Lecture du lundi 24 novembre 2025
REPUBLIQUE FRANCAISE

AU NOM DU PEUPLE FRANCAIS



Vu les procédures suivantes :

D'une part, M. A... B... et Mme C... B... ont demandé au tribunal administratif de Grenoble d'annuler pour excès de pouvoir, d'une part, l'arrêté du 14 février 2020 par lequel le maire de la commune de Tain-l'Hermitage (Drôme) a délivré à la société Bouvet Promotion Père et Fils un permis de construire un immeuble d'habitat collectif de vingt-deux logements, ainsi que la décision de rejet de leur recours gracieux contre cet arrêté, d'autre part, l'arrêté du 1er décembre 2020 par lequel le maire a accordé à la même société un permis de construire modificatif, portant complément de certaines pièces du dossier de permis de construire.

Par un jugement n° 2003274 du 6 avril 2021, le tribunal administratif, faisant droit à leur demande, a annulé les deux arrêtés.

D'autre part, M. et Mme B... ont demandé au même tribunal administratif d'annuler pour excès de pouvoir l'arrêté du 6 juillet 2021 par lequel le maire de la commune de Tain-l'Hermitage a délivré à la même société Bouvet Promotion Père et Fils un nouveau permis de construire un immeuble d'habitat collectif de vingt-deux logements sur la même parcelle.

Par une ordonnance n° 2108100 du 22 avril 2021, le président du tribunal administratif, en application de l'article R. 351-3 du code de justice administrative, a transmis leur demande au président de la section du contentieux du Conseil d'Etat.

Par une décision n° 463455 du 22 août 2022, le Conseil d'Etat, statuant au contentieux a attribué le jugement de la requête de M. et Mme B... à la cour administrative d'appel de Lyon.

Par un premier arrêt n° 21LY01369, 22LY02576 du 3 janvier 2023, la cour administrative d'appel a rejeté l'appel formé par la société Bouvet Promotion Père et Fils contre le jugement du tribunal administratif du 6 avril 2021 et sursis à statuer sur la requête de M. et Mme B... tendant à l'annulation pour excès de pouvoir de l'arrêté du 6 juillet 2021 jusqu'à l'expiration d'un délai de quatre mois, afin de permettre à la société de régulariser les vices entachant le permis de construire délivré par cet arrêté.

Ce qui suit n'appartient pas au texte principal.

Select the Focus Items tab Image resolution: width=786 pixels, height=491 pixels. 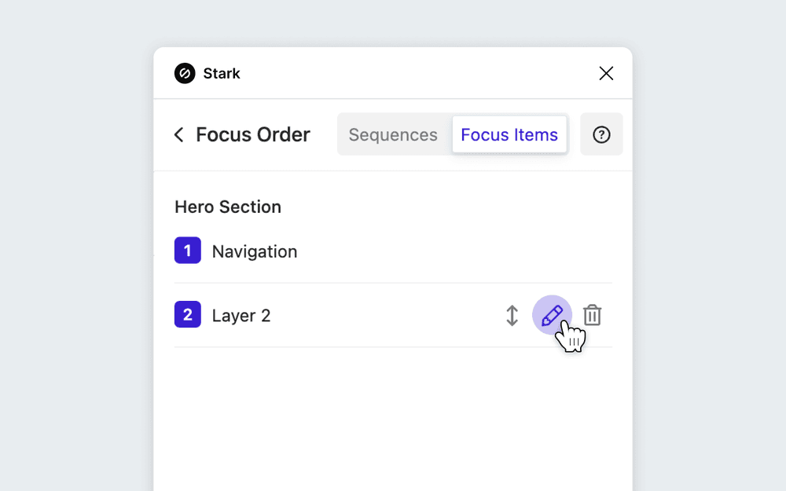(x=509, y=134)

Par un second arrêt n° 21LY01369 du 28 novembre 2023, la cour administrative d'appel a rejeté la requête de M. et Mme B... tendant à l'annulation pour excès de pouvoir de l'arrêté du 6 juillet 2021 ainsi que de l'arrêté du 7 avril 2023 par lequel le maire a délivré à la société Bouvet Promotion Père et Fils un permis de construire de régularisation.

1° Sous le n° 491155, par un pourvoi sommaire, un mémoire complémentaire et un mémoire en réplique, enregistrés les 24 janvier et 17 avril 2024 et le 10 juin 2025 au secrétariat du contentieux du Conseil d'Etat, M. et Mme B... demandent au Conseil d'Etat :

1°) d'annuler l'arrêt de la cour administrative d'appel du 3 janvier 2023 ;

2°) réglant l'affaire au fond, de faire droit à leurs conclusions de première instance et d'appel ;

3°) de mettre à la charge de la commune de Tain-l'Hermitage et de la société Bouvet Promotion Père et Fils la somme de 4 000 euros au titre de l'article L. 761-1 du code de justice administrative.



2° Sous le n° 491158, par un pourvoi sommaire, un mémoire complémentaire et un mémoire en réplique, enregistrés les 24 janvier et 17 avril 2024 et le 10 juin 2025 au secrétariat du contentieux du Conseil d'Etat, M. et Mme B... demandent au Conseil d'Etat :

1°) d'annuler l'arrêt de la cour administrative d'appel du 28 novembre 2023 ;

2°) réglant l'affaire au fond, de faire droit à leurs conclusions de première instance et d'appel ;

3°) de mettre à la charge de la commune de Tain-l'Hermitage et de la société Bouvet Promotion Père et Fils la somme de 4 000 euros au titre de l'article L. 761-1 du code de justice administrative.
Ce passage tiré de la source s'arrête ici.